Er stimmte jedoch nicht in mein Gelächter ein.
»Was ist in dem Umschlag?« fragte ich.
»Das weiß ich nicht.«
»Haben Sie ihn denn nicht aufgemacht?«
»Natürlich nicht. Er ist ja nicht tot.«
»Ist der Umschlag hier?«
»Ich kann ihn holen«, sagte er. »Aber wir dürfen ihn nicht öffnen.«
»Ich will ihn nur sehen«, sagte ich. »Ich möchte ihn berühren und gegen das Licht halten, wie ein Weihnachtsgeschenk. Es gibt kein Gesetz, das das verbietet, oder?«
Er holte den Umschlag aus dem Safe.
Es war ein dicker, brauner Umschlag, versiegelt mit einem Wachsabdruck. Wie Weston bereits gesagt hatte, stand darauf: »Nicht vor meinem Tod öffnen.« Unterschrieben und datiert. Es war ein richtiges dickes Paket. Ich konnte nicht widerstehen. Ich riß es auf.
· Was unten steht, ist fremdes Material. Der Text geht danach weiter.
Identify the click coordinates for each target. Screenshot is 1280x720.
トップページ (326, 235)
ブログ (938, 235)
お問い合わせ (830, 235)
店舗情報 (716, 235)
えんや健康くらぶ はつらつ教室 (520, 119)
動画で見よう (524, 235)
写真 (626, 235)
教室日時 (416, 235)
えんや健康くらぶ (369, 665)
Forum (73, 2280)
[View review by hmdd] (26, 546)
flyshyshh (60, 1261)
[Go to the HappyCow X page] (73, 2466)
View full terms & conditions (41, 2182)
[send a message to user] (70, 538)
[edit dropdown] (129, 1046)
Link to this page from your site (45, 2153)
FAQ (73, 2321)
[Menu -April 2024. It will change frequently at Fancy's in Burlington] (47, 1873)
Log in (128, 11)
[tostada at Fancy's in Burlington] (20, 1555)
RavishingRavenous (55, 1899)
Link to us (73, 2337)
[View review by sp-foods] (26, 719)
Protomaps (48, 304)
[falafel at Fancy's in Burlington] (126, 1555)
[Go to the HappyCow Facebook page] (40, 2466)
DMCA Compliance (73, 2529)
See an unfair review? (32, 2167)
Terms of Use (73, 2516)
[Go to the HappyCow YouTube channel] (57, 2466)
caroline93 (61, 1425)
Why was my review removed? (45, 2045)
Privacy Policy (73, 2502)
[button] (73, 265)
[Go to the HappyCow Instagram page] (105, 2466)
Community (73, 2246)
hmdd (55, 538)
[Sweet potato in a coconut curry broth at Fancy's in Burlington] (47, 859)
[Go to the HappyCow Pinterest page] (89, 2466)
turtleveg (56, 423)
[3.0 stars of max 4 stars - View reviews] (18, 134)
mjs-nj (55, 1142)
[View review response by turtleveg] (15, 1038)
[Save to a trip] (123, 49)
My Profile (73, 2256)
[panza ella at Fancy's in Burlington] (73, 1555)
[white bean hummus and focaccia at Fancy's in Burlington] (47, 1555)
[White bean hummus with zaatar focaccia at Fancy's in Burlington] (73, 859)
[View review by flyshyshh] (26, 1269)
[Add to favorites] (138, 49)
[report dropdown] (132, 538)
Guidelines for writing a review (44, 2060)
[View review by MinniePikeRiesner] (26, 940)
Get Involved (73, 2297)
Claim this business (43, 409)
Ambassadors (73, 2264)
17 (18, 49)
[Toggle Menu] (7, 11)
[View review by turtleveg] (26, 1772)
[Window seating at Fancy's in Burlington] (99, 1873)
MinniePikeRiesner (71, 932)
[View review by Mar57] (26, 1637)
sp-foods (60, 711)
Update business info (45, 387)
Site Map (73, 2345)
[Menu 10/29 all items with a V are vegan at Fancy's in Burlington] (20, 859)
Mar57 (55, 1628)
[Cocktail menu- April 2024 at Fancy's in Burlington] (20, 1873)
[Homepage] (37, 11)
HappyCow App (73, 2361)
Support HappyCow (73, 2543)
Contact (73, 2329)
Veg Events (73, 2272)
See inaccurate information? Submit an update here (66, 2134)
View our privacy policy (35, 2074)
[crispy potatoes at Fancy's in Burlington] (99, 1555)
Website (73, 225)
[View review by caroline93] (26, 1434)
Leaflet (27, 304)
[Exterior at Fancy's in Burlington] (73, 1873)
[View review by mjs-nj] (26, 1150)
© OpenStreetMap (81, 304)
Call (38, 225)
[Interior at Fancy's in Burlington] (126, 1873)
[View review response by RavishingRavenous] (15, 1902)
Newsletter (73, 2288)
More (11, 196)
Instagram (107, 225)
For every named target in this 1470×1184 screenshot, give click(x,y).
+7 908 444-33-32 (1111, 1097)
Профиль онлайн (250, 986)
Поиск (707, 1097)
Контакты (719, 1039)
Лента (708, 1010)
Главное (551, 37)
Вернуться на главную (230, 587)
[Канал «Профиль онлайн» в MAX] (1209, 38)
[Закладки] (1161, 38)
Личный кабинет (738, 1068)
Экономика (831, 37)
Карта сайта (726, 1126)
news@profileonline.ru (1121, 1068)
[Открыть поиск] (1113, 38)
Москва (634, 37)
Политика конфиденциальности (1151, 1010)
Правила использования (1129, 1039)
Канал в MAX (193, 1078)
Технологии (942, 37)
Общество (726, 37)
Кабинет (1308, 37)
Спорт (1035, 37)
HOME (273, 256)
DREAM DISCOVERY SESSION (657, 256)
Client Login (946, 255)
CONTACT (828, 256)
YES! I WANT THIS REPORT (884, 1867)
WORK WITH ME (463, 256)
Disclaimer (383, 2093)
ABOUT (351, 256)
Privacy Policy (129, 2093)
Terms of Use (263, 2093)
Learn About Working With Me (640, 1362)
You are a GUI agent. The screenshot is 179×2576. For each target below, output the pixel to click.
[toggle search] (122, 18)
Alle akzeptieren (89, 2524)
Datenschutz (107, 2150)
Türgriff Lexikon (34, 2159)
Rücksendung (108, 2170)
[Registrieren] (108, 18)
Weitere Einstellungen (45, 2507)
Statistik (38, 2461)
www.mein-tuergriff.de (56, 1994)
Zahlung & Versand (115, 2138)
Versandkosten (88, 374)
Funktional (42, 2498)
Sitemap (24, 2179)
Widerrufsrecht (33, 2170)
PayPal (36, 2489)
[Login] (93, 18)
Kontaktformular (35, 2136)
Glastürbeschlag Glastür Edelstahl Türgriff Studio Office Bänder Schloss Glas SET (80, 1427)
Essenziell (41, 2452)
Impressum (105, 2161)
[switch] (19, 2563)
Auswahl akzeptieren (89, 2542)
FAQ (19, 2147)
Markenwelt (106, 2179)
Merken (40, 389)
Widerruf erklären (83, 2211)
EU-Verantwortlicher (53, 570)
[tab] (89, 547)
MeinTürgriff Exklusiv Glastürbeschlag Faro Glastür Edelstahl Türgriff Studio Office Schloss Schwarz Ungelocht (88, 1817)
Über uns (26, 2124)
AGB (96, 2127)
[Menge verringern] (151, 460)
»He!« Weston war außer sich.
»Ich hab’s noch nie bis Weihnachten aushalten können«, sagte ich.
»Sie haben sich strafbar gemacht.«
»Soweit es mich betrifft, war der Umschlag bereits offen, als Sie ihn mir gebracht haben«, sagte ich. »Und Sie waren ziemlich eingeschnappt, als ich Ihnen sagte, Sie hätten nicht hineingucken dürfen.«
Ich schüttete den Inhalt des Umschlags auf den Tisch. Es war ein weiterer Umschlag. Darauf stand zu lesen: »Bitte unverzüglich an Marcia Merom, 4901 Washington Boulevard, aushändigen.«
Das war interessant, aber ich war nicht in Stimmung für halbe Sachen. Also riß ich auch den zweiten Umschlag auf.
Er war voller Geld. Zweiundzwanzigtausend Dollar. In gebrauchten Hundertdollarscheinen.